## TASK TO COMPLETE
For the data that follows, print the line with "Image resolution: width=812", the line with "This screenshot has height=629, width=773.", and all lines between them, exactly as they stand. Omit pictures and add nothing.
───── RECORDS FOR THE EXERCISE ─────
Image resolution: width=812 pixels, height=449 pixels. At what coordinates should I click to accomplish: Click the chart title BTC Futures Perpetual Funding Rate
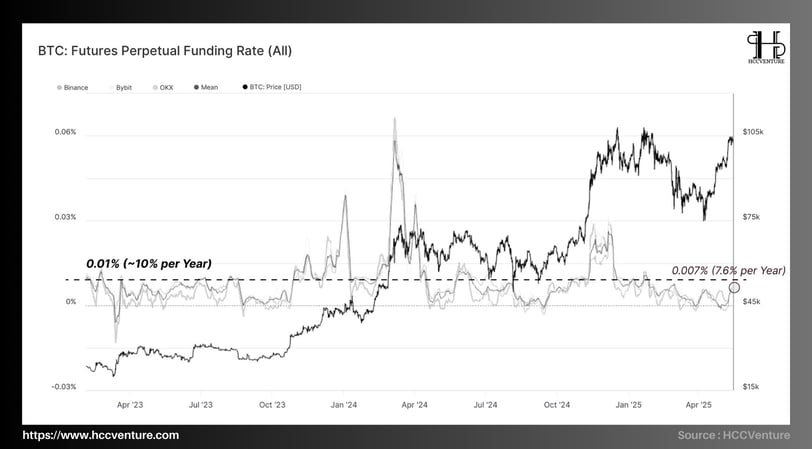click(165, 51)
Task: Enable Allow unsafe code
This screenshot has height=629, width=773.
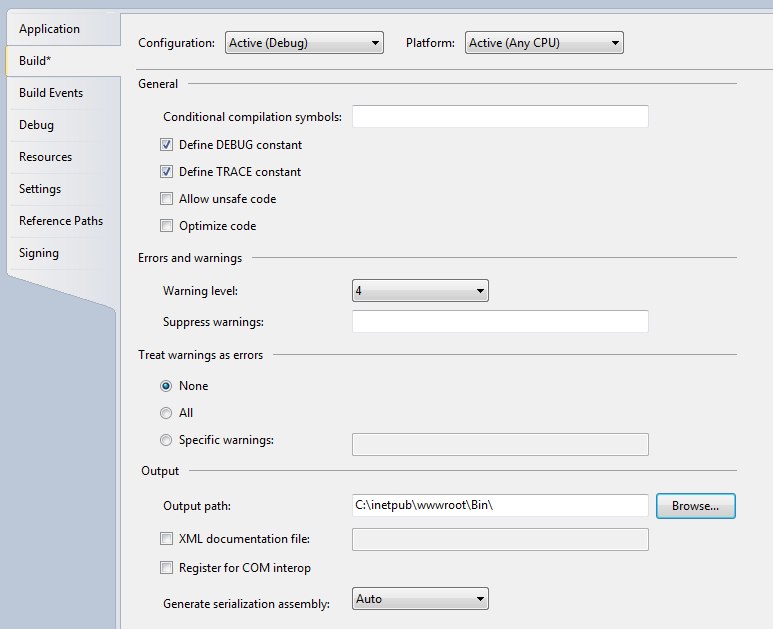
─────
───── RECORDS FOR THE EXERCISE ─────
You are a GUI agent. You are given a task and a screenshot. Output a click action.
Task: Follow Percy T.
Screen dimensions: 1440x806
─────
───── RECORDS FOR THE EXERCISE ─────
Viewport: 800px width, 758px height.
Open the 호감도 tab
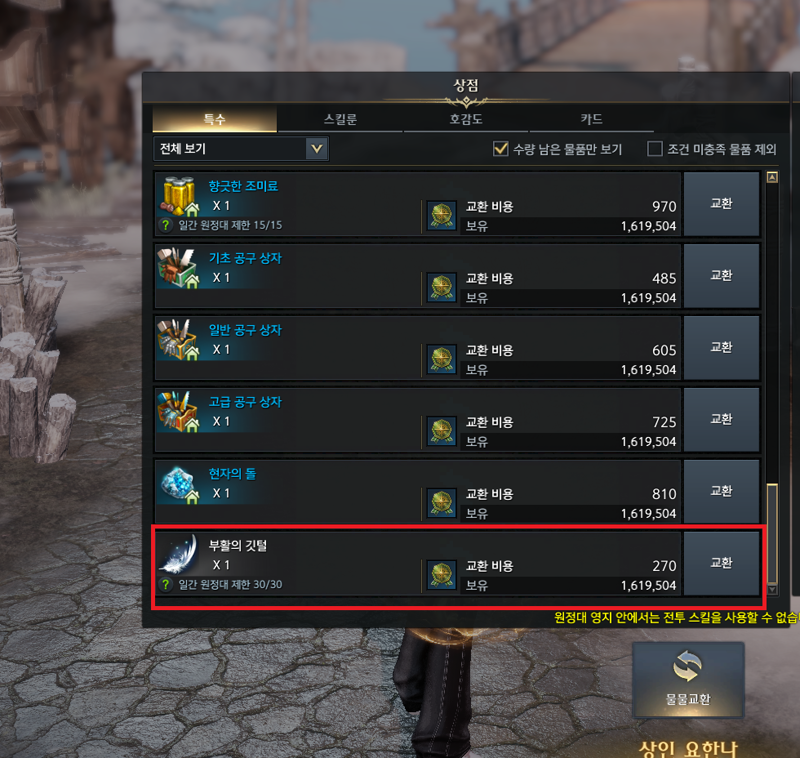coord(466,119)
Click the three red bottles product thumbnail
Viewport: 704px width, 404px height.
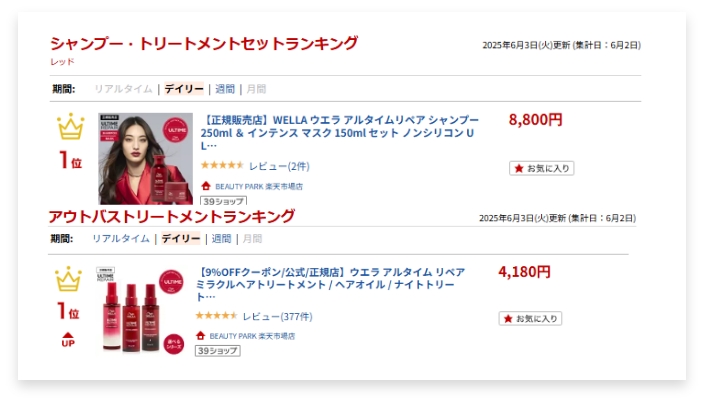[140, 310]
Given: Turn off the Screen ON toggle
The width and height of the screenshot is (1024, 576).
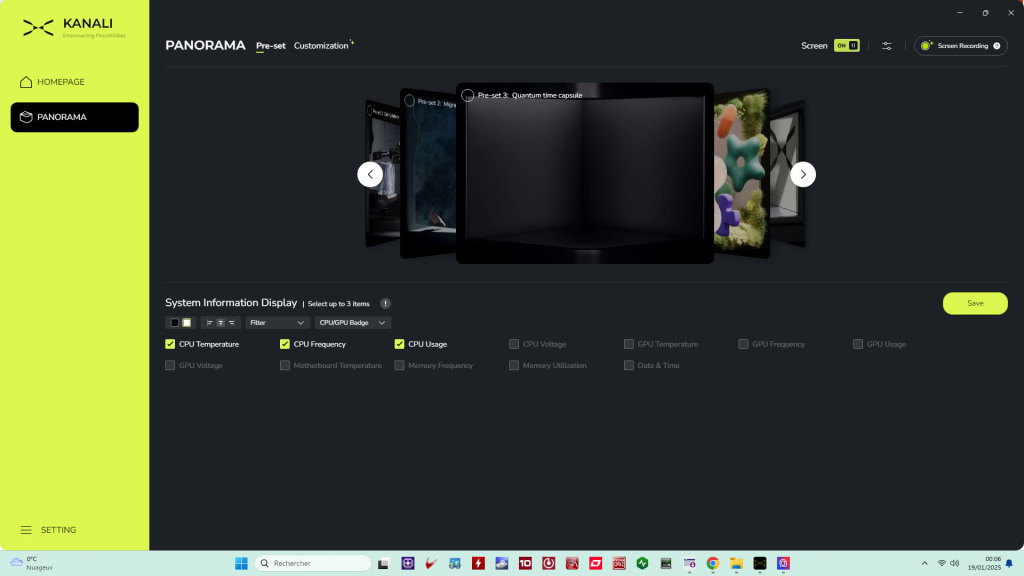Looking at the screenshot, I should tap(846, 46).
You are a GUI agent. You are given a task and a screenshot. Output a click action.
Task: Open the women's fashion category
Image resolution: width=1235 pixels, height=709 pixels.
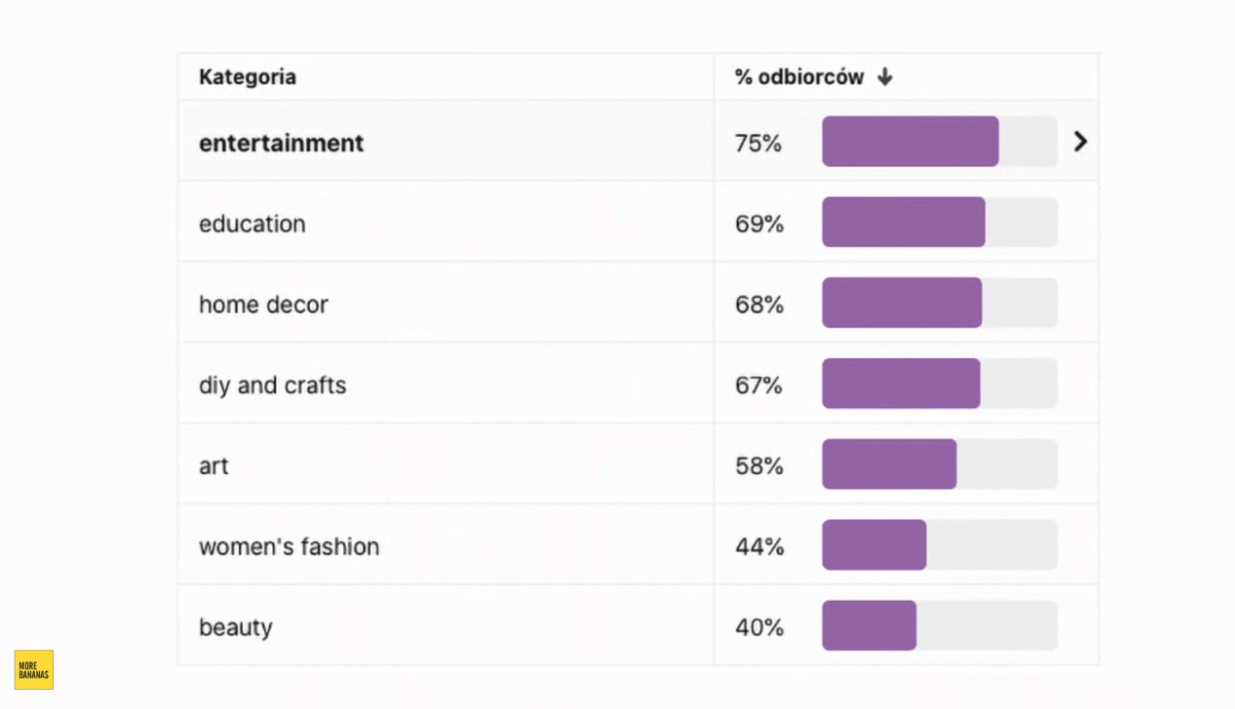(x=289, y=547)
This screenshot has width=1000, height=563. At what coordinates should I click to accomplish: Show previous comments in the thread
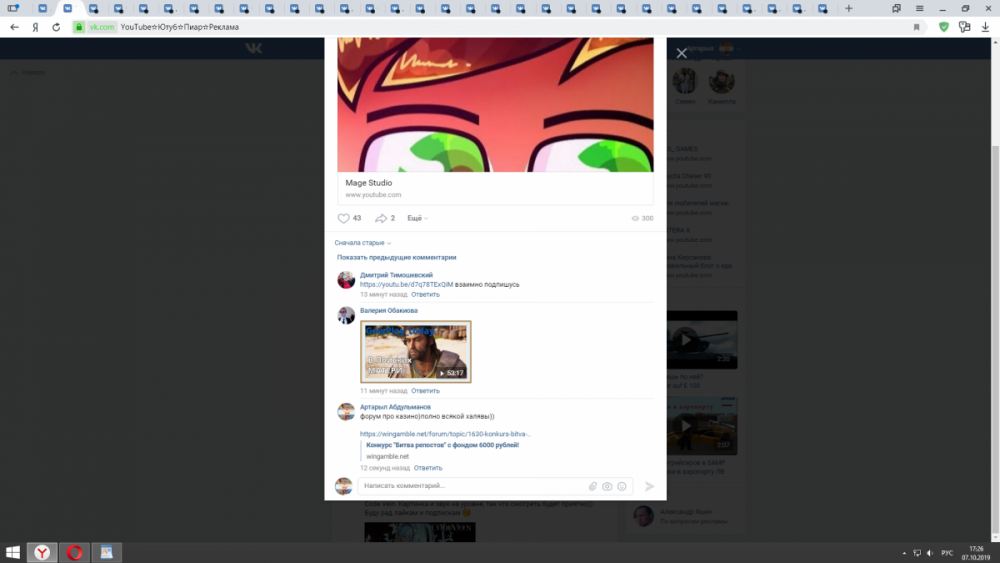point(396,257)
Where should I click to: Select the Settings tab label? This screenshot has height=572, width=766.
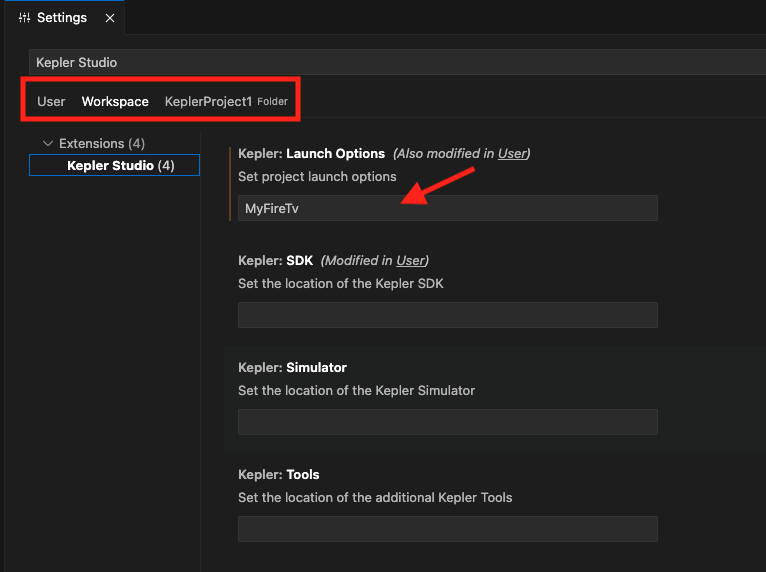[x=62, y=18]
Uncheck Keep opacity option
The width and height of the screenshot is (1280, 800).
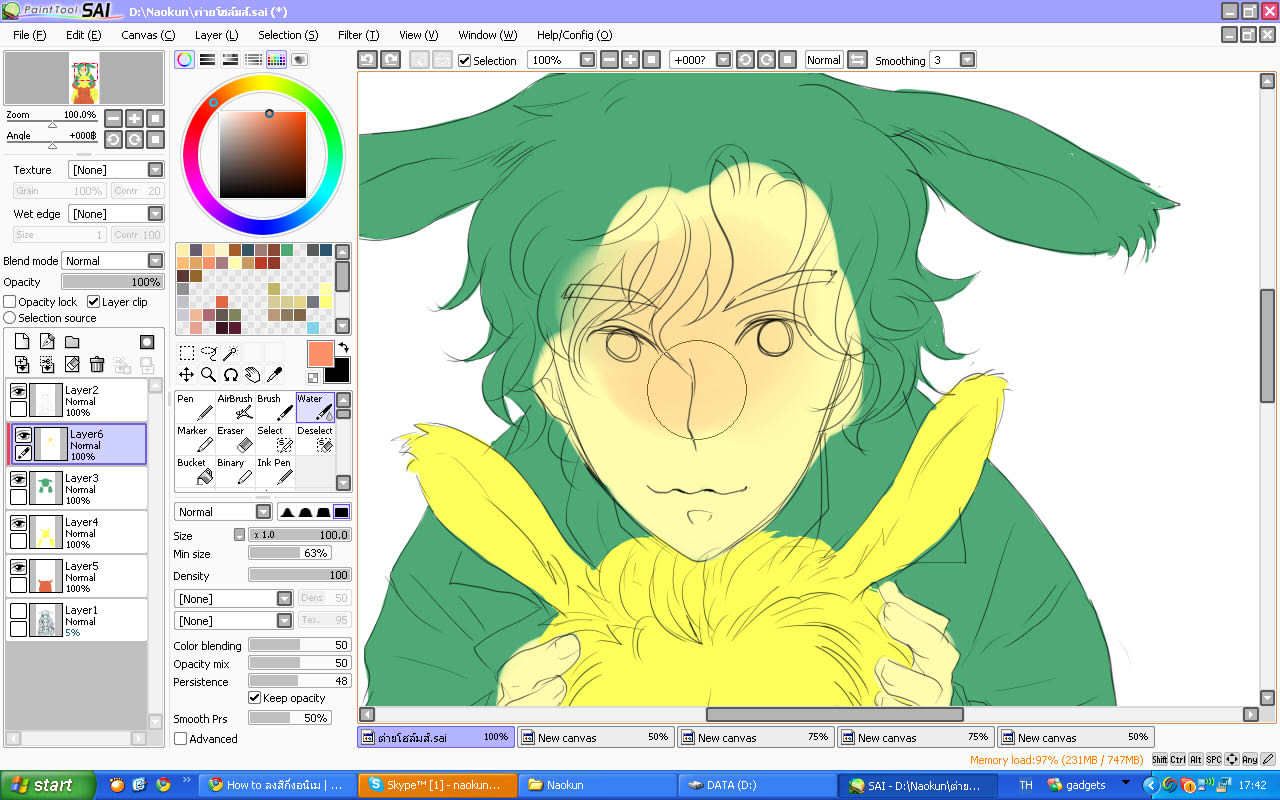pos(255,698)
─────
## RESPONSE BOX
Image resolution: width=812 pixels, height=449 pixels. At what coordinates should I click to accomplish: Click the chart title BTC Futures Perpetual Funding Rate
click(165, 51)
Task: Enable Allow unsafe code
This screenshot has height=629, width=773.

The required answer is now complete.